En esta coyuntura, el “Héroe de la Paz” intervino de manera directa para cabildear, a través del ministro Plenipotenciario en la Legación mexicana en Roma, Gonzalo Aurelio Esteva y Landero. En correspondencia “confidencial”, don Porfirio solicitó el apoyo del diplomático, de suerte que se acercara a personajes cercanos al círculo vaticano, en pocas palabras, que “moviera sus influencias” para que el sucesor de Sánchez de la Barquera fuera un prelado afín a sus intereses de continuar con el proceso de conciliación entre la Iglesia y el Estado.

Las instrucciones fueron precisas, el mandatario quería que fuera nombrado el arzobispo de Yucatán, Martín Tritschler y Córdova, el miembro más joven del Episcopado mexicano. El ministro Esteva puso manos a la obra y después de muchos trabajos de cabildeo consiguió que resultara electo para la arquidiócesis metropolitana. Empero, el candidato de don Porfirio no aceptó, bajo el argumento de padecer problemas cardiacos. Finalmente el nombramiento recayó en José Mora y del Río, obispo de la diócesis de León.

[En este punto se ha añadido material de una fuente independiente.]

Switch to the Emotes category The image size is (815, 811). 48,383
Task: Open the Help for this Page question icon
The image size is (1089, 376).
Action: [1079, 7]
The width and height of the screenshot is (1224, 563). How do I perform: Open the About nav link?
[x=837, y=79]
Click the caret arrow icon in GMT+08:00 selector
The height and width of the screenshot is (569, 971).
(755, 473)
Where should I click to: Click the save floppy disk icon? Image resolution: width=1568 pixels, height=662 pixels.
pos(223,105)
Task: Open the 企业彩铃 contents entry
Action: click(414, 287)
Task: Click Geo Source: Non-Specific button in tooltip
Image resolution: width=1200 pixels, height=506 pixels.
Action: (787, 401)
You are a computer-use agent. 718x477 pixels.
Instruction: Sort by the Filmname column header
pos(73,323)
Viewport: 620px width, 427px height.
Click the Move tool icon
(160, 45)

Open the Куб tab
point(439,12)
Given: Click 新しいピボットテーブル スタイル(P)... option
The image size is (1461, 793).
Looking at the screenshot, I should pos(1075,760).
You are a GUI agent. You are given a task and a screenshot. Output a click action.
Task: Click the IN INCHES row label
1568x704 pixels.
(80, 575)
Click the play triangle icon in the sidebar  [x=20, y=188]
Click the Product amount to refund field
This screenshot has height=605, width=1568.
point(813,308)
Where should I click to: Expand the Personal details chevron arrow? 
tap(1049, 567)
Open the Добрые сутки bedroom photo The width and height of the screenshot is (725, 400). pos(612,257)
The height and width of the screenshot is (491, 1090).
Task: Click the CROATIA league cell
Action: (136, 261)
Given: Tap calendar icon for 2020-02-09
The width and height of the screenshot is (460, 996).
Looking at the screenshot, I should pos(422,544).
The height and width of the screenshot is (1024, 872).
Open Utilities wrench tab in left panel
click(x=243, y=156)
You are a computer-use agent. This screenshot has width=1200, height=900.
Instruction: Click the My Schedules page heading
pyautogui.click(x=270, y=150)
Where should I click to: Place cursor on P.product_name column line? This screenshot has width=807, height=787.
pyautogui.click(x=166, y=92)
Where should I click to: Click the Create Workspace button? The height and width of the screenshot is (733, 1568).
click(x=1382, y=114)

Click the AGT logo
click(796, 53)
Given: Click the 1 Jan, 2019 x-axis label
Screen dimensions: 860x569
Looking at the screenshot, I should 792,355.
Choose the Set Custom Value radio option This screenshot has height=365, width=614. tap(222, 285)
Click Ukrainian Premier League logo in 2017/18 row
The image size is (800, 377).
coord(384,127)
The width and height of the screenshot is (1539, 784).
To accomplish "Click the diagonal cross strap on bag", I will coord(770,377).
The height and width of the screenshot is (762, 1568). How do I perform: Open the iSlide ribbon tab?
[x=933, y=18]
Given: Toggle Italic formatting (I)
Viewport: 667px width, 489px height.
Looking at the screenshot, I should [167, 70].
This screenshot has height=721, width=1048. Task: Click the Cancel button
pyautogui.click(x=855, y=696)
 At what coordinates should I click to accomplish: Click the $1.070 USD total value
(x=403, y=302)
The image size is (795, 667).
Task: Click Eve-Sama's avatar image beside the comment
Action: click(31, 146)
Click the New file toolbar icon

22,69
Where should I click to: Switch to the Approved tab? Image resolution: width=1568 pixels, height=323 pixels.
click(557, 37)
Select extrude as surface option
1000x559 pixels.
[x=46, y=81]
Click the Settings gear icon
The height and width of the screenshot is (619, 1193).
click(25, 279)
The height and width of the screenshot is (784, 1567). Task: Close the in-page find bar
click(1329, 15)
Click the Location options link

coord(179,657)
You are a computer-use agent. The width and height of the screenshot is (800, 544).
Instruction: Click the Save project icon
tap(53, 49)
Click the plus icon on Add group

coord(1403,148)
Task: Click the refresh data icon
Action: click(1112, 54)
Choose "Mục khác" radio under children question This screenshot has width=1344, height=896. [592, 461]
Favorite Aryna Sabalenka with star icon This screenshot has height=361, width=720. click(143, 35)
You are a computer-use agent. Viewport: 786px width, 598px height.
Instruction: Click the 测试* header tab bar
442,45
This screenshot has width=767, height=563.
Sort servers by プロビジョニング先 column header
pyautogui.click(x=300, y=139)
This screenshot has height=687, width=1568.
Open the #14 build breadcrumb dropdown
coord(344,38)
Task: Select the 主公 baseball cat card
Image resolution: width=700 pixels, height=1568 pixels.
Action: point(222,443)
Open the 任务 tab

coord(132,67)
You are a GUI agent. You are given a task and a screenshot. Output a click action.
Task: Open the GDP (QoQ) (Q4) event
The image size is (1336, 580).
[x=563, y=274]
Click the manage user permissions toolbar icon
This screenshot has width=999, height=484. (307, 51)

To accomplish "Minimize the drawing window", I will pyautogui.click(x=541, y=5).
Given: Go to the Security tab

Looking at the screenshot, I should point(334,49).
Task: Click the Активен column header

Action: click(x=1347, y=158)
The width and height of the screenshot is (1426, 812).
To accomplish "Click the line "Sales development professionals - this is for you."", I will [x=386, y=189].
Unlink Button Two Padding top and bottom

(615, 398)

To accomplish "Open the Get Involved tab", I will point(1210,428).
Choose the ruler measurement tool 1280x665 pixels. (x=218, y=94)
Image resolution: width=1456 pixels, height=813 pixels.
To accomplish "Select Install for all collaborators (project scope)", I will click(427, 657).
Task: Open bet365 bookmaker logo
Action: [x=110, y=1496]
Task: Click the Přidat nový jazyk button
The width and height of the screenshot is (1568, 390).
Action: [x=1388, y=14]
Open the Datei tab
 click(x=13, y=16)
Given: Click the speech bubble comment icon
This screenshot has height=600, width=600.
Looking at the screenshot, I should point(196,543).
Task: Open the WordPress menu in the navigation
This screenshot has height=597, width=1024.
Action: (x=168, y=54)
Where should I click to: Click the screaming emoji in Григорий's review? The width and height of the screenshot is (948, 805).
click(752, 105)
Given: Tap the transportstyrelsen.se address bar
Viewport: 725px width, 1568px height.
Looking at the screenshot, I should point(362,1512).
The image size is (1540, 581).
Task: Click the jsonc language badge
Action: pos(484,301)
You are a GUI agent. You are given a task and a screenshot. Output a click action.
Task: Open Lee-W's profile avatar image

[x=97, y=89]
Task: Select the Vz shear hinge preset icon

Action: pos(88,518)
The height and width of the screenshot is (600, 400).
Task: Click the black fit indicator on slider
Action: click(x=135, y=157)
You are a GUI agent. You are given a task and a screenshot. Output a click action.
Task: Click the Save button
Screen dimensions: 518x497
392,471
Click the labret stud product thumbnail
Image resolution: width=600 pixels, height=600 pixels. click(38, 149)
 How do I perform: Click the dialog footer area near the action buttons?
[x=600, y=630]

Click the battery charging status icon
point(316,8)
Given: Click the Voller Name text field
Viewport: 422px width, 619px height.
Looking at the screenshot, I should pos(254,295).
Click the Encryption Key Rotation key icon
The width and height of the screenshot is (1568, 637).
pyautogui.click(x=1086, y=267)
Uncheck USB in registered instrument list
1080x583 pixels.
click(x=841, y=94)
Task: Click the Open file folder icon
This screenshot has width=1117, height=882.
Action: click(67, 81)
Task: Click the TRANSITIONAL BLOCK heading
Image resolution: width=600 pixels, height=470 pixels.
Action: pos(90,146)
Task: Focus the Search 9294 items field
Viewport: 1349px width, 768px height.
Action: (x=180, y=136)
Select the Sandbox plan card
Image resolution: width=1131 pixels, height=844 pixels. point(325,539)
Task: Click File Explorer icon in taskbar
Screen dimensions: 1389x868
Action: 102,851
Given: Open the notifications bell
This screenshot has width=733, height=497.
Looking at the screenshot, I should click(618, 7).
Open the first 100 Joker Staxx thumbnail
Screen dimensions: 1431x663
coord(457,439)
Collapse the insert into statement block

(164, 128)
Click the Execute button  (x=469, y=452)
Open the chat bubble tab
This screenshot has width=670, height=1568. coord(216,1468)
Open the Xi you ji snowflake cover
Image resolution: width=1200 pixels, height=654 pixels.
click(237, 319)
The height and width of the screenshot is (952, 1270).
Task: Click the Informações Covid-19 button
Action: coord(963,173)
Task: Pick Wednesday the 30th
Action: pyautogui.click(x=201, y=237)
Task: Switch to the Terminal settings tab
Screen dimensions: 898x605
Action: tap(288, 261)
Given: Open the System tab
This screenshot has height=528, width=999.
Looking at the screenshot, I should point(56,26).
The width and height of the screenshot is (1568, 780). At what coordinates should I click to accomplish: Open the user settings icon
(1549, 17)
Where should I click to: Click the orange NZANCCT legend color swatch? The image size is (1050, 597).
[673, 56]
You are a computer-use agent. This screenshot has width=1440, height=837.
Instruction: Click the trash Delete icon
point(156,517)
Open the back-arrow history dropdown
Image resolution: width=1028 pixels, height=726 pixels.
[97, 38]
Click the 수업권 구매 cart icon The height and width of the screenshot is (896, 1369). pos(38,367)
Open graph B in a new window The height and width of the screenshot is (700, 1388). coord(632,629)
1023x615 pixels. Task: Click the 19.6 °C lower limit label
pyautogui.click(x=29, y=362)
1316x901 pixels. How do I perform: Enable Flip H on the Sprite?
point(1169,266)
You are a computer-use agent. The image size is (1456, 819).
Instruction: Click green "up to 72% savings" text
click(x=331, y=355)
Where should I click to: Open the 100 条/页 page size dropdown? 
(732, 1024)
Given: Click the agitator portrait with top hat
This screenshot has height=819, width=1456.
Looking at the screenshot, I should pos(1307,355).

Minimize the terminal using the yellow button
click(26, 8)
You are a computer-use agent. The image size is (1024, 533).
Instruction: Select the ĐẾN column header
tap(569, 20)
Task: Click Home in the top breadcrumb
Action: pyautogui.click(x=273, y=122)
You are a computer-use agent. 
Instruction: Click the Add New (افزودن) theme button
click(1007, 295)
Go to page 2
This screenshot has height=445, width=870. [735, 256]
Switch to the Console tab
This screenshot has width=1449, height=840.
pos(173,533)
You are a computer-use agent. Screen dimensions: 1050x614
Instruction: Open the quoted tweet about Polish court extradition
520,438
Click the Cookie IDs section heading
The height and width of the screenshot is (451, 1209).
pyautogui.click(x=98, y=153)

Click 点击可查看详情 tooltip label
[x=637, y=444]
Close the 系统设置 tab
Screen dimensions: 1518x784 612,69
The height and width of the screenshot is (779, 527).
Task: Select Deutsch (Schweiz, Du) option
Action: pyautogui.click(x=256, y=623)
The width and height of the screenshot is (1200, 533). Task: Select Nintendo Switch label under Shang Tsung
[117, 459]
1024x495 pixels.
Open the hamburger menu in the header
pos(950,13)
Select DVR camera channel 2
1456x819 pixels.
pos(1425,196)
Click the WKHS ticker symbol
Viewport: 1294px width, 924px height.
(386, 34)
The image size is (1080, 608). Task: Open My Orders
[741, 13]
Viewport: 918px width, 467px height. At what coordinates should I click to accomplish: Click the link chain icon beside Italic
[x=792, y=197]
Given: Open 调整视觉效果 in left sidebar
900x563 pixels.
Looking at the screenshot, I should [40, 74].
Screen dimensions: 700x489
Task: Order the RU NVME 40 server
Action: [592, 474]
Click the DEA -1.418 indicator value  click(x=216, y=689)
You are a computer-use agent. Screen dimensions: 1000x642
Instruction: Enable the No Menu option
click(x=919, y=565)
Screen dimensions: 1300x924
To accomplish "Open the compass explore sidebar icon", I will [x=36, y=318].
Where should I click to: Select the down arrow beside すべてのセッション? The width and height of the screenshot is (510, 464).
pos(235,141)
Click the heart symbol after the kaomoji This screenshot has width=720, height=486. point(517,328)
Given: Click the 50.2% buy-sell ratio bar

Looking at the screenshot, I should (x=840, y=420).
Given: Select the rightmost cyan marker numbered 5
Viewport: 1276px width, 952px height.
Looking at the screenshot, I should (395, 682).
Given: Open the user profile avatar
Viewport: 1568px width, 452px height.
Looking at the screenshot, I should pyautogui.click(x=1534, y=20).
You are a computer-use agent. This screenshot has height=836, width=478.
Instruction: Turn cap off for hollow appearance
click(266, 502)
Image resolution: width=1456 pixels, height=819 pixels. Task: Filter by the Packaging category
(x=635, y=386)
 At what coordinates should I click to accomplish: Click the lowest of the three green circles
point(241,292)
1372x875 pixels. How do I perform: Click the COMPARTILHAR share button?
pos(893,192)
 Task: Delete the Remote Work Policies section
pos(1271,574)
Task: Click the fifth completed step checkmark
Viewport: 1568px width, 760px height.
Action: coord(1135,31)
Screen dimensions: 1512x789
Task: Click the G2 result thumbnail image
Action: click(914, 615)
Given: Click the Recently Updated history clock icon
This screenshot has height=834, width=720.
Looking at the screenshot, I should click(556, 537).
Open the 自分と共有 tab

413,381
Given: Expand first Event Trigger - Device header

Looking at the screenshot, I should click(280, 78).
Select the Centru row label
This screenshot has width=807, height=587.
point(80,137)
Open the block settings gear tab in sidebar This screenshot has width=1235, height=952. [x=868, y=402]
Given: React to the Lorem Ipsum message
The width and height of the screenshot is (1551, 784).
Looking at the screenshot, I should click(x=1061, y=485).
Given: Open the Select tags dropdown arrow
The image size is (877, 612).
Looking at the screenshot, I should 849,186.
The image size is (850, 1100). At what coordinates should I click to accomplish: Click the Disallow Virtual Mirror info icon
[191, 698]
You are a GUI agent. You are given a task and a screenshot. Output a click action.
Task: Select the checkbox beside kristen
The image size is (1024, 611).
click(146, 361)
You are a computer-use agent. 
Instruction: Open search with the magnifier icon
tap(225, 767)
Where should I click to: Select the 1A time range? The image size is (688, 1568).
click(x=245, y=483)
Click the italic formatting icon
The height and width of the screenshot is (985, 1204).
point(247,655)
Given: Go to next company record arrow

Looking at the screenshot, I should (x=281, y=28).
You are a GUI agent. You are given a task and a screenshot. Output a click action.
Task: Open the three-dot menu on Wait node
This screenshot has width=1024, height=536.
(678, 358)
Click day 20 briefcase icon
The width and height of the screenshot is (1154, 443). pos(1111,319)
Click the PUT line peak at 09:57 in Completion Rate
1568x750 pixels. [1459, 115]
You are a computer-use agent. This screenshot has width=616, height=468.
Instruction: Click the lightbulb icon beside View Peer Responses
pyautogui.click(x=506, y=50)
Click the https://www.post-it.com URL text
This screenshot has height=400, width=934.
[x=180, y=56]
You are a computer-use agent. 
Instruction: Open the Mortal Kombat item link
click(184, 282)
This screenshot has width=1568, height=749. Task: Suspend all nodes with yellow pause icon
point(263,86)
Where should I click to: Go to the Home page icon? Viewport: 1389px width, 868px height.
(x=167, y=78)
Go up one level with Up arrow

El fallecimiento del arzobispo de México, Sánchez de la Barquera, fue un acontecimiento de suma trascendencia y significación para la Iglesia católica y el Estado mexicano. De este episodio resalta la inédita cobertura que el periódico El Imparcial  tuvo para transmitir al público lector la muerte del prelado, y en particular, del proceso del embalsamamiento, además del proceso de relevo.

Para saber más

  • Bautista García, Cecilia Adriana, Las disyuntivas del Estado y de la Iglesia en la consolidación del orden liberal: México, 1856-1910, México, Universidad Michoacana de San Nicolás de Hidalgo/El Colegio de México/Fideicomiso Historia de las Américas, 2012.
  • García, Clara Guadalupe, El periódico El Imparcial. Primer diario moderno de México (1896-1914), México, Centro de Estudios del Porfiriato, A.C., 2003.
  • Pérez de Sarmiento, Marisa, Los mensajeros de Job. Otra cara de la Revolución en Yucatán, México, UNAM/Instituto Mora, 2020, pp. 76-85.